Suu Kyi had previously urged the United States to go slow in lifting sanctions and embracing the revamped Burmese government, in which former and current military figures hold prominent posts.
The United States has normalized diplomatic relations with Burma and allowed U.S. companies to resume investing there. Investment should focus on relieving the country’s pervasive poverty and improving basic services such as roads, Suu Kyi said.
Suu Kyi is in Washington to collect the Congressional Gold Medal that was awarded in absentia in 2008 when she was under house arrest. She also met privately with President Obama at the White House.
The 17-day visit is the human rights advocate’s first to the United States since her release from house arrest in 2010.
Her release, and her election to parliament this year, helped persuade the Obama administration to loosen economic and political restrictions imposed in response to nearly 50 years of repressive military rule in Burma.
The democratic gains are limited — and come with strings attached — but Suu Kyi said she is willing to give the government time to make further reforms.
Likewise, she said she wants to afford the government leeway to address several religious and ethnic rights disputes. She bristled slightly at the mention of criticism from outside human rights advocates that she and her party have not been forceful enough in defending minority rights.

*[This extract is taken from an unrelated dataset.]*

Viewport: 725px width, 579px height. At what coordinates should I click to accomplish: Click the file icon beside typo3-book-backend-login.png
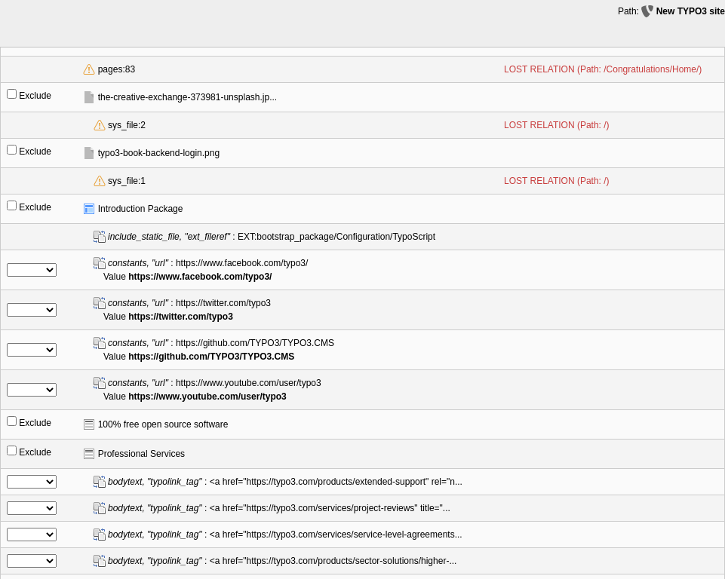[89, 152]
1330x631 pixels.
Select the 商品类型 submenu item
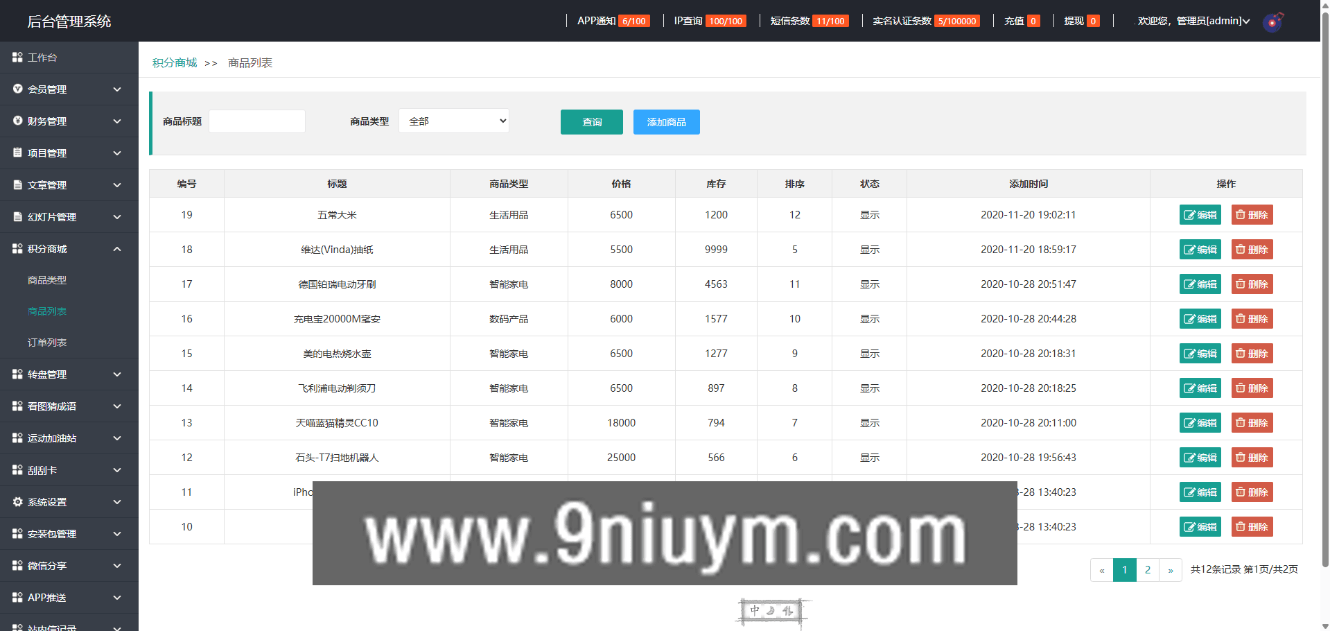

“I do protect human rights, and I hope I shall always be looked up as a champion of human rights,” she said.
Suu Kyi said that the government should have the opportunity to defuse the situation and that her movement would get involved only if asked by the government.
It is unclear whether Suu Kyi will run for president in elections planned for 2015.
Her visit to the United States will overlap that of Burma’s reform-minded president, Thein Sein, with whom she cooperates. The president, a member of the former ruling junta, will attend the annual gathering of world leaders at the U.N. General Assembly next week. He is expected to meet with Secretary of State Hillary Rodham Clinton and other U.S. officials there.
Sanctions were helpful in steering the regime toward reform and in focusing outside attention on Burma, but in many cases their usefulness has run its course, Suu Kyi said.
She was not specific about which sanctions should remain for now. She said she understands the concern of some of her longtime backers outside Burma that lifting sanctions too soon would reduce leverage on the regime to open up further.
She stepped carefully around the question of whether regime figures should face prosecution for atrocities and human rights abuses committed before the country began to open up. She said solutions should be restorative, rather than retributive.